• **STORED DATA**:
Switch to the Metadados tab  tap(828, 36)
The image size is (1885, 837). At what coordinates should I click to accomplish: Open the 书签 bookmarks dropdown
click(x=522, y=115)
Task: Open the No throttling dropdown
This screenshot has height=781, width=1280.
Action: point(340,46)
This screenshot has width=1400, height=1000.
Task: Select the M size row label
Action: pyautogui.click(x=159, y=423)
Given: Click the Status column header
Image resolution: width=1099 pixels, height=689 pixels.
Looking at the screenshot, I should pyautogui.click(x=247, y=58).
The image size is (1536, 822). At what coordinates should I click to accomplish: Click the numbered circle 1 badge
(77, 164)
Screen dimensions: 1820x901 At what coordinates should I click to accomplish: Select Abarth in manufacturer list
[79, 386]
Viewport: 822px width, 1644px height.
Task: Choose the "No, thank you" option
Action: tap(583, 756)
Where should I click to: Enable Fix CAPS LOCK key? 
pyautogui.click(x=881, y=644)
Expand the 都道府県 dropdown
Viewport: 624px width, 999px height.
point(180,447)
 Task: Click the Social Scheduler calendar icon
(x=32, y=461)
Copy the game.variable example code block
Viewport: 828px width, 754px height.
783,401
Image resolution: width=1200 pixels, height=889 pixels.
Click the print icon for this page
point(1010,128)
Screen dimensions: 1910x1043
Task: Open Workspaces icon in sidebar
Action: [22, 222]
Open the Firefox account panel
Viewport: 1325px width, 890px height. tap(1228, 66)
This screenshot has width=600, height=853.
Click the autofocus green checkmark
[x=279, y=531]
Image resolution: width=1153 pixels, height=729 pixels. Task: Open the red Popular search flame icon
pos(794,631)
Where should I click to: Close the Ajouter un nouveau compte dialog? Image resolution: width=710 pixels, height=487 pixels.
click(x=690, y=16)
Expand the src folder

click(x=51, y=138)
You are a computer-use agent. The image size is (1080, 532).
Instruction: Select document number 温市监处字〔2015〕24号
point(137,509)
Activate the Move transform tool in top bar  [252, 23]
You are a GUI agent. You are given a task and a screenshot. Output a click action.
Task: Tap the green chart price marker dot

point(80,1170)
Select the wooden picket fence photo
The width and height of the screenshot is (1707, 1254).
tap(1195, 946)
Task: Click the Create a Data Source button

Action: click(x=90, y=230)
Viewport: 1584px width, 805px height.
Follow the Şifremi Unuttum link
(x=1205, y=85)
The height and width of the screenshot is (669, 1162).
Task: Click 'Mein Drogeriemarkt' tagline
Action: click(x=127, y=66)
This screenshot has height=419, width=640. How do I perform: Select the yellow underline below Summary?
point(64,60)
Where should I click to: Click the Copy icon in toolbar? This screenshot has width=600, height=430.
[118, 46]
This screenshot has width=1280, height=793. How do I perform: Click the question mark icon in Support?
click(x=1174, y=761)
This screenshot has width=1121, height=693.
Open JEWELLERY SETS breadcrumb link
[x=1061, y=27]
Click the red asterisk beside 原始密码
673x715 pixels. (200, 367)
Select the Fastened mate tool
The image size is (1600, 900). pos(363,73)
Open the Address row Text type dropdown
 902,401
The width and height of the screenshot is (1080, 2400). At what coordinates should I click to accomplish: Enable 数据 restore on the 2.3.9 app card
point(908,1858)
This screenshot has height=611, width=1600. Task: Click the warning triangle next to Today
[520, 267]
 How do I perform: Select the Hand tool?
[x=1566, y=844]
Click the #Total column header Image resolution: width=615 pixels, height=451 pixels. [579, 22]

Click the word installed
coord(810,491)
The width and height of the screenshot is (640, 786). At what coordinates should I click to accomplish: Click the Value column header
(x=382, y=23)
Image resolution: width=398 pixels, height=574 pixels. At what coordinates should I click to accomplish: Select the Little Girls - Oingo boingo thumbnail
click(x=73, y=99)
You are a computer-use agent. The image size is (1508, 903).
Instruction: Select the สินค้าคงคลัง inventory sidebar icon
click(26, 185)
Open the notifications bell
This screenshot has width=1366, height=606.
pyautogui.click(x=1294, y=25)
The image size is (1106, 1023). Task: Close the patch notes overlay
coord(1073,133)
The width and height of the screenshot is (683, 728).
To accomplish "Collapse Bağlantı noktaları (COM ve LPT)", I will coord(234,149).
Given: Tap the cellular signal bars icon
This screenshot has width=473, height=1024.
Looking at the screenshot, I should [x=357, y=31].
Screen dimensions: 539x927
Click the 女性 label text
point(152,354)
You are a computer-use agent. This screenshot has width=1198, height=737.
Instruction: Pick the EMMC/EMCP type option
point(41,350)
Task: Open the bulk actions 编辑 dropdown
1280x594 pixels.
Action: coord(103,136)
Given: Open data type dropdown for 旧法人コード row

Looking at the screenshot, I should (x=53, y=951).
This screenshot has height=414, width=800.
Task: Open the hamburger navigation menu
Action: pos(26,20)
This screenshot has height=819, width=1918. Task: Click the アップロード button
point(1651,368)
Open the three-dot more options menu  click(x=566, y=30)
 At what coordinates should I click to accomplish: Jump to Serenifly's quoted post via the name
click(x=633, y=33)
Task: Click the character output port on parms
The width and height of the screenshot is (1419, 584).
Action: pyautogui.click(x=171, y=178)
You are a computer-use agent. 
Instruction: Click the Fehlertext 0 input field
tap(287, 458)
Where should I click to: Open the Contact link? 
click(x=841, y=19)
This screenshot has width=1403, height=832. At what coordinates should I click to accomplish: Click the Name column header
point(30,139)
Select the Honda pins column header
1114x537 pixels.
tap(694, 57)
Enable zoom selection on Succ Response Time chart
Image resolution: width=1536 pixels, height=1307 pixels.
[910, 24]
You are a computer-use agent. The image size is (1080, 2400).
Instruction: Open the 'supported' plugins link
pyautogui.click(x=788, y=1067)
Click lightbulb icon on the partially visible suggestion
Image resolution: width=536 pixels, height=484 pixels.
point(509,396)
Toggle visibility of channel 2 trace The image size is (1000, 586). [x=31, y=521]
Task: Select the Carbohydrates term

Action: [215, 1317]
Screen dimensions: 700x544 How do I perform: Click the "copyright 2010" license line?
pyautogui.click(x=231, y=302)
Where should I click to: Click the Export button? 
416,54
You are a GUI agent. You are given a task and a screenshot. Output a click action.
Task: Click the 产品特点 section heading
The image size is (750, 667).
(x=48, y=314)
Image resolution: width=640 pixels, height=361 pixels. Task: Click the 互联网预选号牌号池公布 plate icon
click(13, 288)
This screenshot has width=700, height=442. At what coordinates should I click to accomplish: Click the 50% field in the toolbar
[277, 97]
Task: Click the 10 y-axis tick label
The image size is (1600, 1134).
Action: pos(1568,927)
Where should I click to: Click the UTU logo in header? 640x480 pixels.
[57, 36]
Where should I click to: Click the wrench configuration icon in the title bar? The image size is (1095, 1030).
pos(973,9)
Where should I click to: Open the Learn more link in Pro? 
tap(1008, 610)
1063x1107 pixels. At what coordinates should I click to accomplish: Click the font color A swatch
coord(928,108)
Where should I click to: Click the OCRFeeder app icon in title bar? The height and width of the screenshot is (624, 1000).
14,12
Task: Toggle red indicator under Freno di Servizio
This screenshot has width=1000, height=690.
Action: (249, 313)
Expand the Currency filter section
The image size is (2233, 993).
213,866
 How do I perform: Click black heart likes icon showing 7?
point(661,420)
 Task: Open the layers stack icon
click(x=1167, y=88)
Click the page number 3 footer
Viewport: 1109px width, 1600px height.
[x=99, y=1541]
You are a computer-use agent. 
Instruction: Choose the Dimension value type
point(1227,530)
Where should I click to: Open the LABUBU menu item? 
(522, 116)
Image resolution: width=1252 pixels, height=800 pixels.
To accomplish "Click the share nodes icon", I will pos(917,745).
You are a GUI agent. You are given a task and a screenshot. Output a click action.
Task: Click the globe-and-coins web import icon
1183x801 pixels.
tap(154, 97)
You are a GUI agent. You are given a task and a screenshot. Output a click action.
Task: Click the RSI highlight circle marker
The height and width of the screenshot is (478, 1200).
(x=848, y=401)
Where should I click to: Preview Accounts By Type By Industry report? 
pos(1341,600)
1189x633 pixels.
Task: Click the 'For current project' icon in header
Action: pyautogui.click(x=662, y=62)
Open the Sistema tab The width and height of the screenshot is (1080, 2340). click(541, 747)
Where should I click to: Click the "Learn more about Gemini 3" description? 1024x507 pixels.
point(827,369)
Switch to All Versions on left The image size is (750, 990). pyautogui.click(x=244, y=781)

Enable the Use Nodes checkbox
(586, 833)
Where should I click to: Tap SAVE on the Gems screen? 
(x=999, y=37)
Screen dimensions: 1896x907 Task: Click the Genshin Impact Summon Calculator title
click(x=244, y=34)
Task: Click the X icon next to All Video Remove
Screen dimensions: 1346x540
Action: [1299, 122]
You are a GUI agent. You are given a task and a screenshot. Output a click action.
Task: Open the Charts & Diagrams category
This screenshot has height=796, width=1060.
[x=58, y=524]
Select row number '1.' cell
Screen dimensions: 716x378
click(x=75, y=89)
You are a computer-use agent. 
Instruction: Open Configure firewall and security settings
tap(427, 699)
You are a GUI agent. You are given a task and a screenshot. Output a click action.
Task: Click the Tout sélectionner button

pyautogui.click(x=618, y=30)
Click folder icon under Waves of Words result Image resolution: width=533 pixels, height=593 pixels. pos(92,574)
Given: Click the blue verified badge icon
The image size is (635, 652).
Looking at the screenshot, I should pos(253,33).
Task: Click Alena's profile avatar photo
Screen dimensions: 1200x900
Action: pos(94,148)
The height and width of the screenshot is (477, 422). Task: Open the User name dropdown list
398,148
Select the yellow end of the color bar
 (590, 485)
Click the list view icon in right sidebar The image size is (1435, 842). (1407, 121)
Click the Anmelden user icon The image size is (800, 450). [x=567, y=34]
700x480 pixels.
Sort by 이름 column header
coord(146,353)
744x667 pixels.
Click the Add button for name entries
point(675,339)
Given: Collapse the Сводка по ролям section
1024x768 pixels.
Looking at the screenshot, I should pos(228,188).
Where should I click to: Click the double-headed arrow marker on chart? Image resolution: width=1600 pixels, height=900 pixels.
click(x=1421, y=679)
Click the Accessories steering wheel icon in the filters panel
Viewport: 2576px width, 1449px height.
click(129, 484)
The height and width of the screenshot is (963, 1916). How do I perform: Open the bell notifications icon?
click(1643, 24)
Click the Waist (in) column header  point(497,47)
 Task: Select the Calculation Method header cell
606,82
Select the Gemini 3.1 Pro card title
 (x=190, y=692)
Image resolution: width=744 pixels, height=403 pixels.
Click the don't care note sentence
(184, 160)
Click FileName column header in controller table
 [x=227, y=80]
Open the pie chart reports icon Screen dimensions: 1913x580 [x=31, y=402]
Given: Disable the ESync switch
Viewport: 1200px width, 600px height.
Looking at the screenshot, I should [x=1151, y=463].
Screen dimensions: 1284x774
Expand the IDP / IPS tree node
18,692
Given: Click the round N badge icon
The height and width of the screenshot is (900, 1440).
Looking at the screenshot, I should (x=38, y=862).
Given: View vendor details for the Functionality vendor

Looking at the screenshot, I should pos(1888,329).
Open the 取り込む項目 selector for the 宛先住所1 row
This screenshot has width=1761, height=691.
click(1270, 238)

• **TASK BRIEF**:
Retype exactly the lines above, from the one with "Where should I click to: Click the OCRFeeder" through the one with "Image resolution: width=1252", inclusive.

• **OUTPUT OF THE EXERCISE**:
Where should I click to: Click the OCRFeeder app icon in title bar? The height and width of the screenshot is (624, 1000).
14,12
Task: Toggle red indicator under Freno di Servizio
This screenshot has width=1000, height=690.
Action: (249, 313)
Expand the Currency filter section
The image size is (2233, 993).
213,866
 How do I perform: Click black heart likes icon showing 7?
point(661,420)
 Task: Open the layers stack icon
click(x=1167, y=88)
Click the page number 3 footer
Viewport: 1109px width, 1600px height.
[x=99, y=1541]
You are a computer-use agent. 
Instruction: Choose the Dimension value type
point(1227,530)
Where should I click to: Open the LABUBU menu item? 
(522, 116)
Image resolution: width=1252 pixels, height=800 pixels.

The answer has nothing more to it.